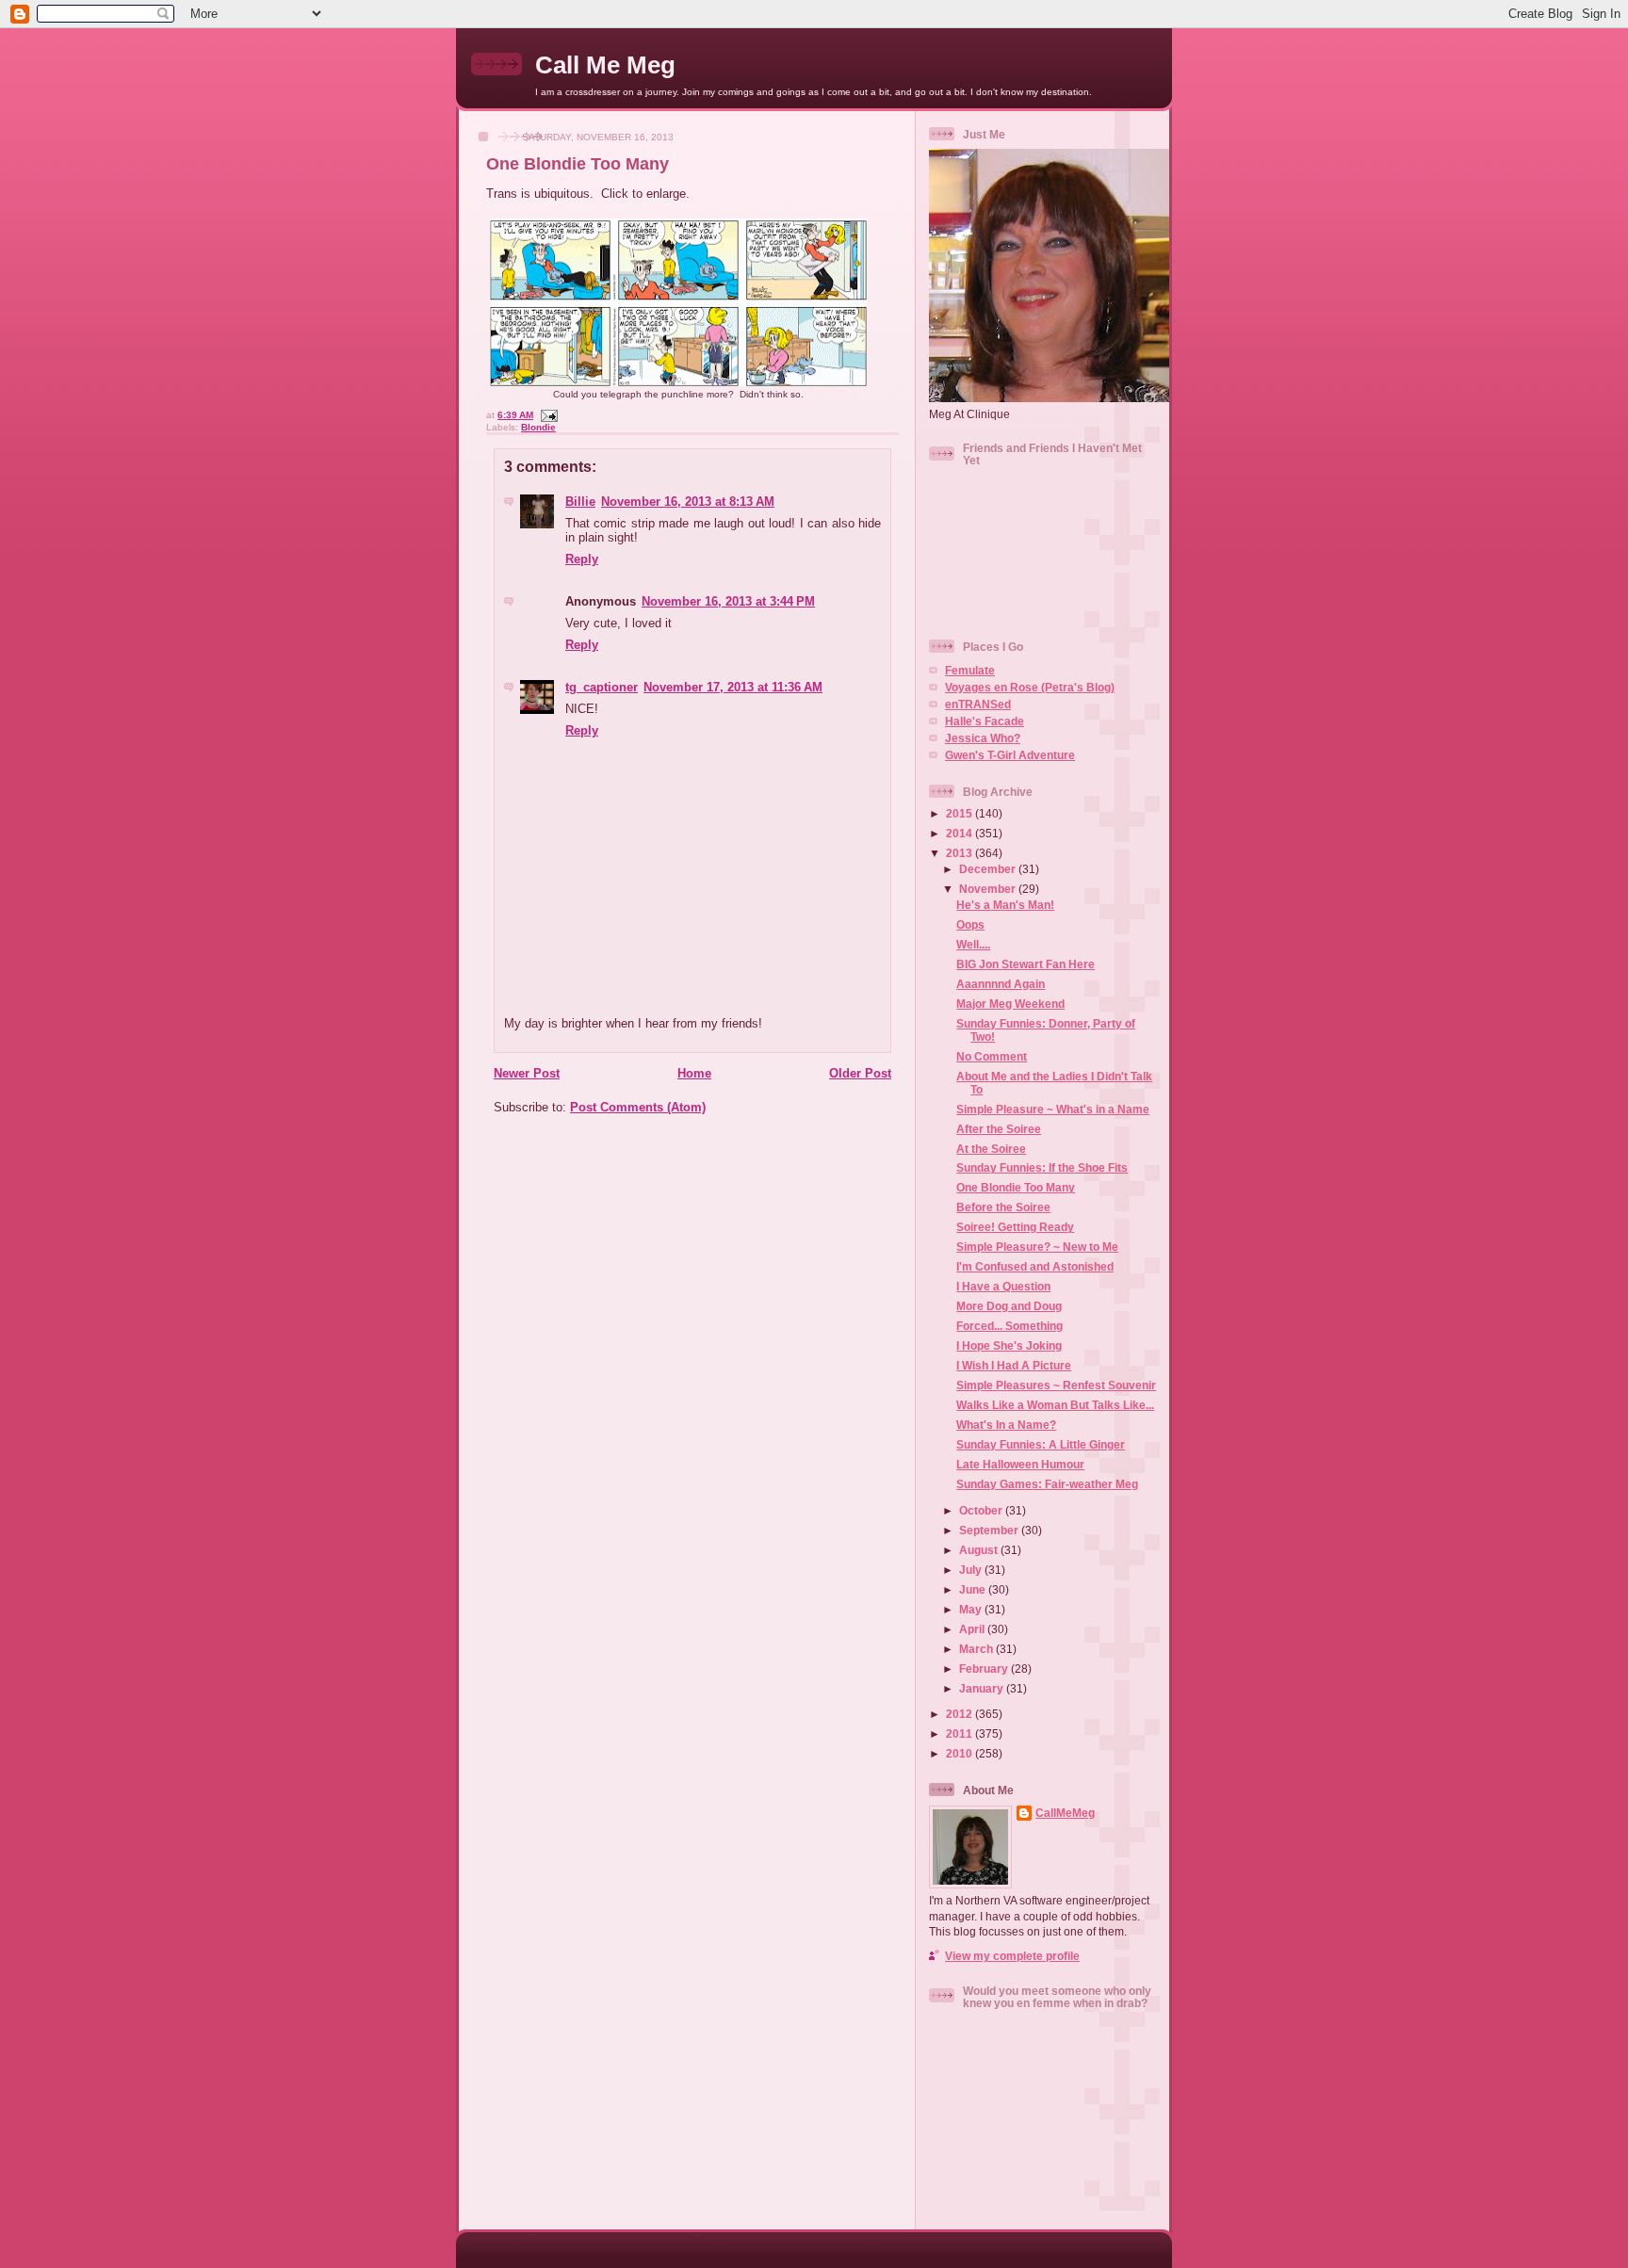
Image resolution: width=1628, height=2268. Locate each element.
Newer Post (527, 1073)
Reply (581, 559)
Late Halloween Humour (1020, 1464)
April (973, 1629)
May (972, 1609)
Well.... (973, 944)
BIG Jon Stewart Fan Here (1025, 964)
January (982, 1688)
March (977, 1649)
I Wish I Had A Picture (1013, 1365)
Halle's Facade (984, 721)
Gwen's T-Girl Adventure (1010, 755)
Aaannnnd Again (1000, 984)
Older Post (860, 1073)
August (980, 1550)
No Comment (991, 1056)
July (972, 1569)
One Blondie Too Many (577, 163)
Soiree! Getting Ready (1015, 1227)
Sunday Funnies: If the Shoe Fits (1042, 1167)
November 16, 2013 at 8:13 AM (687, 501)
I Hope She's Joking (1009, 1345)
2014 (960, 833)
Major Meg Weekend (1010, 1003)
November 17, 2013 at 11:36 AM (732, 687)
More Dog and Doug (1009, 1306)
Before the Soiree (1003, 1207)
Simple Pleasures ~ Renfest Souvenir (1056, 1385)
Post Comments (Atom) (638, 1107)
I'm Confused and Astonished (1035, 1266)
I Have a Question (1003, 1286)
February (985, 1668)
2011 (960, 1733)
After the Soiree (998, 1129)
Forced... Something (1009, 1326)
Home (694, 1073)
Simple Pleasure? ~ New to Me (1037, 1246)
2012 (960, 1714)
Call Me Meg (605, 65)
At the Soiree (991, 1148)
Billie (580, 501)
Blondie (538, 427)
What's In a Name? (1006, 1424)
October (982, 1510)
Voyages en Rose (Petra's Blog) (1030, 687)
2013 (960, 853)
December (988, 869)
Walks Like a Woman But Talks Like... (1055, 1405)
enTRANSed (978, 704)
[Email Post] (547, 415)
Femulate (970, 670)
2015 (960, 813)
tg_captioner (601, 687)
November (988, 889)
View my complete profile (1012, 1956)
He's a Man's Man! (1005, 905)
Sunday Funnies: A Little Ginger (1040, 1444)
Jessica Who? (982, 738)
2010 (960, 1753)
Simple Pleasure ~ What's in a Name (1052, 1109)
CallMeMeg (1065, 1812)
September (990, 1530)
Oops (970, 924)
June (973, 1589)
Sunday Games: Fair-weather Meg (1047, 1484)
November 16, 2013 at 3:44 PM (728, 601)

__PROBLEM__. Within the data, how many lines hold the word "What"? State the number alone.

__RESULT BELOW__. 2